CFIB: Small business confidence shows mild improvement in January
February 07, 2012
The Canadian economy continues to grow but at a more reserved pace than a year ago, according to the most recent Business Barometer Index from the Canadian Federation of Independent Business. The slowdown may be a result of heightened uncertainty stemming from the European debt crisis and tepid demand in the U.S.
The index climbed slightly in January to reach 65.2 points, higher than the 65 points noted in December but otherwise statistically insignificant. Analysts pointed to a continued East-West divide as contributing to the slowdown. Provinces in the East are showing reluctant business growth while all four Western provinces are well above average.
"The Index remains below what it had been at any point between January and July of 2011, revealing the economy is growing, but not at the pace we had seen at this point last year," said Ted Mallett, vice president and chief economist at the CFIB.
Weaker retail sales have also contributed to slower growth, with a lag from the holiday shopping season continuing into the new year. The hospitality and transportation sectors have also slowed.

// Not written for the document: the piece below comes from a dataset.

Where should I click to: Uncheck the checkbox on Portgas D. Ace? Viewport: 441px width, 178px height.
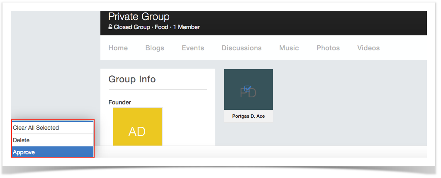(x=248, y=88)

The findings for January are, however, in somewhat of a contrast to conditions in the U.S., where recent reports have showed marked improvements in job creation, manufacturing and consumer activity. Accordingly, Canadian analysts hope that heightened demand from the country's largest trading partner will bolster small and large firms alike.
But beyond relying on help from the U.S., Canadian markets did show gains in some sectors, particularly in wholesale and factory production.
"There are signs of strength though, the natural resources sector including manufacturing and wholesale industries remain quite upbeat, with index levels approaching 70. And, finance, insurance and real estate industries also appear to have shaken off some of its earlier caution," Mallett added.
Like its neighbor to the south, Canada's leading problem is employment. While unemployment continues to decline, the pace of job creation remains slow. The most recent CFIB report shows just 16 percent of the country's small business owners plan to add full-time staff over the next three to four months, and roughly 12 percent plan to cut staff. However, analysts noted, the net 4 percent increase in employment is typical for this time of year.